*LIST OF TASKS*.
[1] Copy the Hacker News thread from "Alternatively, would you" up to and including "might be necessary.".
[2] Answer these questions about the Hacker News thread:
(a) Which three sites do bloggers often mention in the same breath as HN?
(b) What kind of job does byoung2 mention as the alternative to going the startup route?
(c) What community size does Mz say the human brain deals with effectively?

*TEXT SECTION*.
__________

Alternatively, would you take steps to limit new membership? HN these days is
often mentioned in the same breath as Twitter, Reddit, and Digg by many
bloggers. I don't see that trend stopping any time soon, so if you didn't plan
on implementing subreddits, then something like this might be necessary.

The Eternal September phenomenon has always been fascinating to me, not least
because it is one of the Internet's oldest problems, yet it remains unsolved.
I'd be interested in reading your thoughts on how a community can protect
itself from dilution in this manner. Beyond the ideas expressed in the
following link, did you have any other thoughts? Has anything changed your
mind in the past year?

<http://www.paulgraham.com/hackernews.html>

------
byoung2
I fully expect that in 5 years a good portion of members who are active on
Hacker News today will still not have launched any startups, there will be
plenty of debate over which frameworks/languages are the best, lots of
discussions about how to handle scaling problems, and plenty of threads about
whether it's better to stick with a six-figure job or go the startup route.

------
Mz
If the atmosphere and functionality are to continue coping effectively with
the ongoing growth, I think new ground will have to be broken in how to manage
large online communities. The human brain only deals effectively with a
community size of about 150 persons. More than that causes issues (strife).
Most online communities only have somewhere in the neighborhood of 10% to 30%
of members as "active users" to some degree. I don't remember the statistics
as well as I used to, but I think (typically) about 20% are "regular" posters
and another 10% are one-time or very rare posters. I have in the past found
that this meant that a forum with more than about 700 members would be
effectively bumping the ceiling on that 150 person "community" mark. What I
have seen is that this tended to cause spin-offs in some fashion or another.

__________

*INFORMATION PROVIDED*.
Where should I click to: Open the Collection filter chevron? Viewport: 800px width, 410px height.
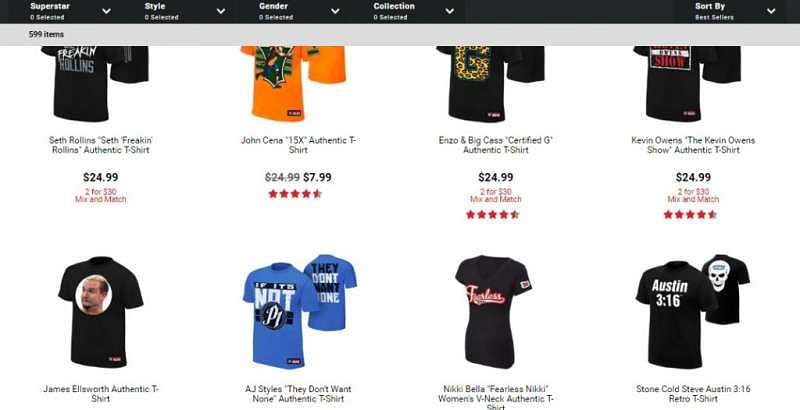pyautogui.click(x=449, y=11)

__________

*SOLUTIONS TO THE EXERCISE*.
[1]
Alternatively, would you take steps to limit new membership? HN these days is
often mentioned in the same breath as Twitter, Reddit, and Digg by many
bloggers. I don't see that trend stopping any time soon, so if you didn't plan
on implementing subreddits, then something like this might be necessary.

[2]
(a) Twitter, Reddit, and Digg
(b) A six-figure job
(c) About 150 persons